═══ SELECTED PASSAGE ═══

Thursday, October 28, 2010

Eat Your Greens

A while back my friend Meghann posted this as her facebook status:

"Someday, I'm sure my children will be shocked to find out not every Mom put Kale in everything."

It made me giggle because, as a CSA farmer, the question I most frequently receive from members is "What do I do with all of this kale?" or chard, mizuna, arugula, escarole, sorrel, or whichever green things are being tucked into the shares that particular week. I have a hard time not responding with this simple statement: Eat it.

Chard growing in the morning light.
CSA fields tend to be a bit messier than home gardens,
but we still manage to grow the good stuff!

That isn't meant to be flippant. It's just that, well, that's what I do with it. In my house we munch on raw greens just because they're there, make them into salads, and add them to at least half of the dinners we cook. In fact, my family and I like greens so much that I get kind of sad when winter comes and the greens stop growing. So, not only do I eat my greens, I dry kale and chard so that I can eat even more of them later.

I know that the kale chip, oiled and seasoned kale dried for snacking, is pretty hot right now, and those are good, but I am talking about simply drying greens so that they can be added to dishes during the off season.

It is an easy process, and now is the time of year to do it. 


 I use an electric dehydrator, though you could just as easily use your stove or a solar dehydrator. We use what we have - even if it isn't the most efficient option. A solar dehydrator is certainly on our wish list...

Cut or tear the greens into small pieces and lay them out on the dehydrator tray. Space them evenly, so that they are not touching.



Dry them overnight on the lowest setting. When they are done they will look pretty much they same as they did when you started, just a little duller and more velvety, and they will be crisp.

Well dried Kale.

Crisp Rainbow Chard.



Pack the dried greens into jars, close the jars tightly, and the greens will keep all winter long.

═══

BRIEF A - In the post about drying greens, what dehydrator setting is used for drying them overnight?

═══ ENTRIES PROVIDED ═══

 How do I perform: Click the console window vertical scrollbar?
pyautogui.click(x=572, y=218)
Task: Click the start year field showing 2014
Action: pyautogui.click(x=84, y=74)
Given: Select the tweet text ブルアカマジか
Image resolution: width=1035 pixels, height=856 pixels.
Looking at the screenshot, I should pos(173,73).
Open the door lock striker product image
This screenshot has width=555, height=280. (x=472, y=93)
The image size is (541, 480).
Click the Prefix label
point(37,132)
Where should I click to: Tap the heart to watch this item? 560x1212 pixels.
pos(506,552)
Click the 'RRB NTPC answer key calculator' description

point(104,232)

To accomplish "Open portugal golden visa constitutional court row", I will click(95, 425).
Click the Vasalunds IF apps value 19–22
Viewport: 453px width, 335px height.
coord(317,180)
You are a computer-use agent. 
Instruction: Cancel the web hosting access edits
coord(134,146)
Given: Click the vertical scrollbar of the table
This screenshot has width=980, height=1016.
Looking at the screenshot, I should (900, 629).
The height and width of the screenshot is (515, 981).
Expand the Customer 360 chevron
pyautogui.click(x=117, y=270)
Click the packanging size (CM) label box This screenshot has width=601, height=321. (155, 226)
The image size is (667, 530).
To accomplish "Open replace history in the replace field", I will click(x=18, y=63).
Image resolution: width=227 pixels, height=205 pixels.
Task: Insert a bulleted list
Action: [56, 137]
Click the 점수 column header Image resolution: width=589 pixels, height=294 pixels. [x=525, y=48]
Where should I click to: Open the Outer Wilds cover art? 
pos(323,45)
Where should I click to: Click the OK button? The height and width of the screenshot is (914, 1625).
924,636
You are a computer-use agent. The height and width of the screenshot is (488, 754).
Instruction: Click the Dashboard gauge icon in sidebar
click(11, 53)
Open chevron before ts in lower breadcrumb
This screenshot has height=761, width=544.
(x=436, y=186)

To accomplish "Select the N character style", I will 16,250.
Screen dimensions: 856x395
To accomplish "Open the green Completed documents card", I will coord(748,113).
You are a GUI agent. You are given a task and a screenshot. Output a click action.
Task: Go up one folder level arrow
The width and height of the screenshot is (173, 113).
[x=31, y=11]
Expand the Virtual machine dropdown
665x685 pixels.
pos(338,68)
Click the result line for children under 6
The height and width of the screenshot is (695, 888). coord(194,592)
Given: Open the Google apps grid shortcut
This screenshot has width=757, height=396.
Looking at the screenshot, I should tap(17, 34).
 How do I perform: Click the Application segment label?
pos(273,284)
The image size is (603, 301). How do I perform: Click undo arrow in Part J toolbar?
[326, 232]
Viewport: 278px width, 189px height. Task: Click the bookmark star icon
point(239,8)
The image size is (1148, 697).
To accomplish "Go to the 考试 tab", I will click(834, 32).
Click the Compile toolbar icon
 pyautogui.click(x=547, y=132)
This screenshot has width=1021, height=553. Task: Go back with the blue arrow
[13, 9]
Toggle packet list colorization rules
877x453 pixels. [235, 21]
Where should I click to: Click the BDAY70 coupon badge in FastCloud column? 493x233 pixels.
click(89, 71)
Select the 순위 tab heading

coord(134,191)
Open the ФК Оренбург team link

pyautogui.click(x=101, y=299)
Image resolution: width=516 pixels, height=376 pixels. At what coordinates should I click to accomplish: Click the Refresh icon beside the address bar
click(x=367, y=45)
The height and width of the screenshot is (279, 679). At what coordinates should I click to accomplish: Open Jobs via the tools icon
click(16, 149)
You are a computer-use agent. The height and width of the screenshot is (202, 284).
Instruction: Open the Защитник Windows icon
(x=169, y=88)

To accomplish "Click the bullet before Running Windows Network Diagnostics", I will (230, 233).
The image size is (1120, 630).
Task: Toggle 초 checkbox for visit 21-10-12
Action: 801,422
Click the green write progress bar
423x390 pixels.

═══

BRIEF B - Echo the rows word for word, starting at the line that contains "will (230, 233)." and ending at the last line of the rows.

FINISHED ANSWER A - The lowest setting.

FINISHED ANSWER B -
To accomplish "Click the bullet before Running Windows Network Diagnostics", I will (230, 233).
The image size is (1120, 630).
Task: Toggle 초 checkbox for visit 21-10-12
Action: 801,422
Click the green write progress bar
423x390 pixels.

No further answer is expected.